GOVERNO PS AÇORES -RETRATO EM ROSA SÉPIA- PEDRO GOMES

RETRATO EM ROSA SÉPIA

1. O líder parlamentar do PS, Francisco César, concedeu uma grande entrevista ao “Açoriano Oriental”, na passada segunda-feira, na qual diz o óbvio quanto à governação nos Açores, de acordo com a narrativa corrente do Partido Socialista:

há crescimento económico, os problemas de financiamento da saúde estão a ser enfrentados e a actuação do Governo Regional na área da educação tem dado bons resultados, No plano da relação política e parlamentar, o PS assume-se como o campeão do diálogo: com a oposição ou com os parceiros sociais.

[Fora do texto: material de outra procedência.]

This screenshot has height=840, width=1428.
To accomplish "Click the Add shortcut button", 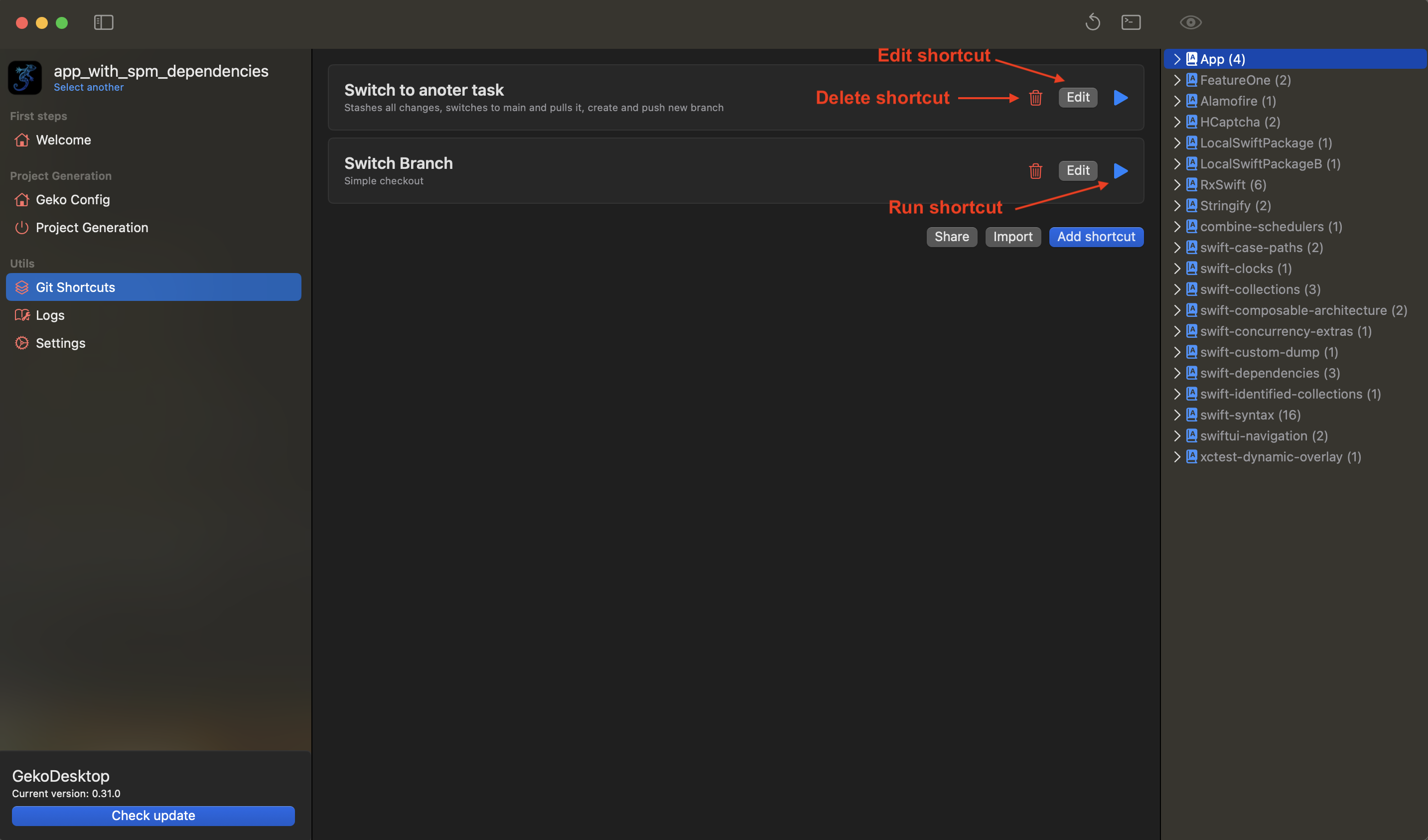I will point(1096,236).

A entrevista pretende, não apenas fazer um balanço da governação dos Açores, em vésperas do fim da sessão legislativa, mas enunciar um discurso político para a campanha das próximas eleições legislativas, que já começou. Fica claro que o PS/Açores vai valorizar a relação política com António Costa, insistindo na ideia de que a manutenção dum governo socialista em Lisboa é benéfica para os Açores, omitindo que há um largo contencioso com a República que não foi resolvido durante esta legislatura.

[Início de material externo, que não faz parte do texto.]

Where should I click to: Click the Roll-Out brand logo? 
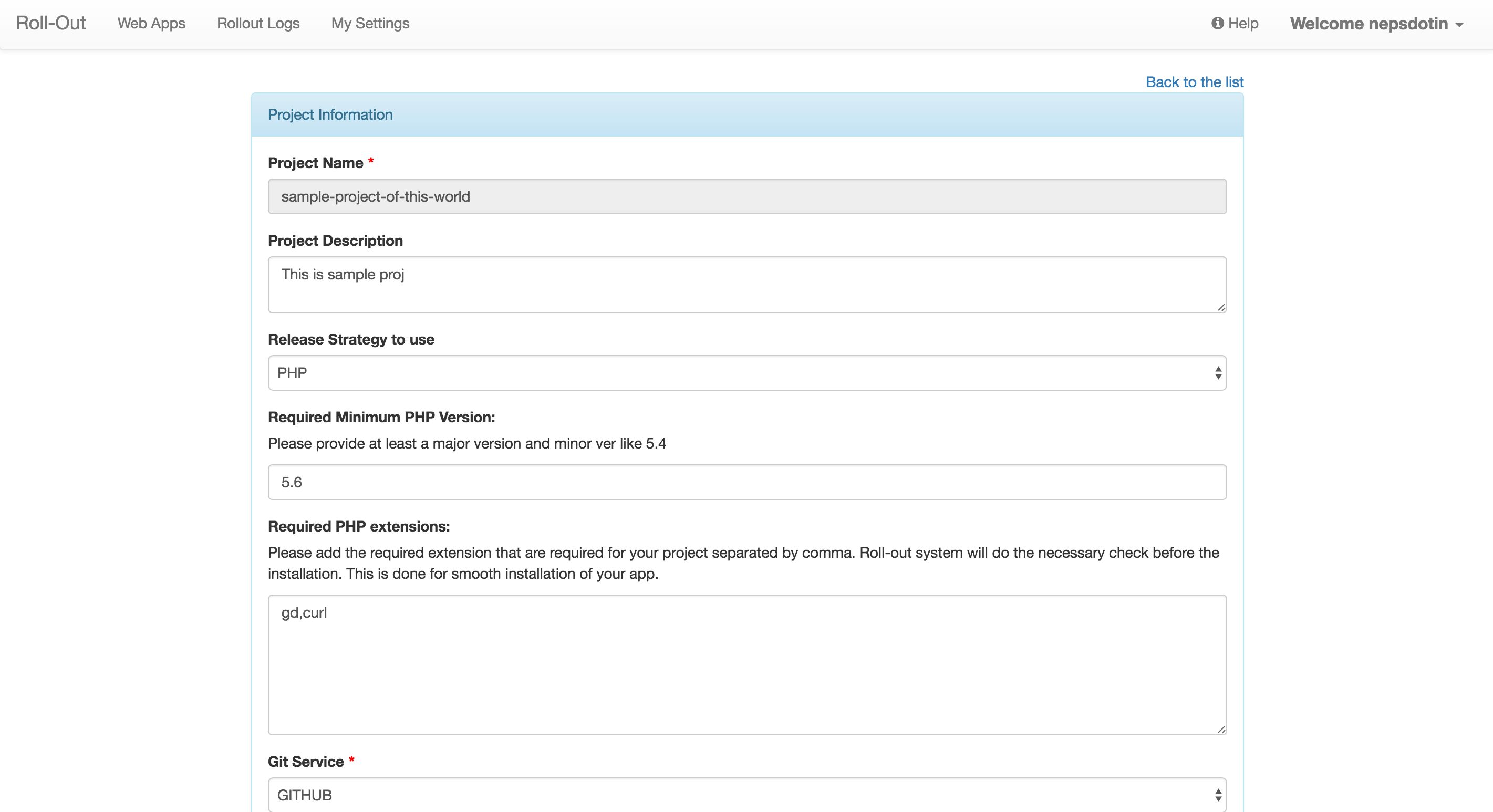(51, 23)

2. O Dr. Francisco César perdeu uma oportunidade para demonstrar o espírito reformista do qual afirma que o PS não pode “abdicar”. A entrevista é apenas uma longa justificação dos actos governativos e das opções do PS/Açores nas áreas de governação mais fragilizadas – saúde, educação e economia – muito embora tenha ignorado os transportes aéreos e marítimos, cujas políticas conduziram a desastre anunciado, com consequências dramáticas para a economia dos Açores. Nas duas páginas de jornal, o espírito reformista está ausente, não se percebendo que novas propostas o PS apresenta à sociedade açoriana, mesmo nas áreas escolhidas para a defesa das políticas do executivo regional, que replicam as referências que o Presidente Cordeiro utilizou no discurso do Dia da Região.
3. Mesmo na defesa da governação, um espírito reformista impõe – para ser credível – que se assumam os erros políticos, de estratégia ou nas opções tomadas. Para dar um exemplo, a propósito da educação, as palavras de Francisco César são elogiosas e não reconhecem que ao fim de vinte e três anos de governação socialista, que corresponde quase a uma geração, os resultados obtidos são muito modestos. Tão modestos que levaram este Governo a adoptar um programa específico de combate ao insucesso escolar, num reconhecimento implícito de que o insucesso é um grave problema no sistema educativo dos Açores, bastando para o confirmar, um olhar sobre os resultados obtidos pelos nossos alunos nos exames nacionais, ou sobre os lugares ocupados pelas nossas escolas nos rankings da educação.
A admissão do erro ou do fracasso político pressupõe humildade, qualidade que está arredada do discurso dos mais altos responsáveis socialistas nos Açores, não sendo o Dr. Francisco César uma excepção. Se é certo que oposição não faz tudo bem e que erra quando não elogia boas medidas tomadas pelo Governo Regional, também é verdade que um poder e uma maioria cheios de si próprios e que apenas procuram consensos em questões menores, acabam por suscitar uma desconfiança cada vez maior no nos eleitores, em particular nos mais jovens. O elogio da obra feita não apaga o fenómeno da erosão eleitoral do PS e do desgaste da governação, já evidente em muitas áreas sectoriais ou políticas do Governo Regional dos Açores.
Esta entrevista foi uma oportunidade perdida.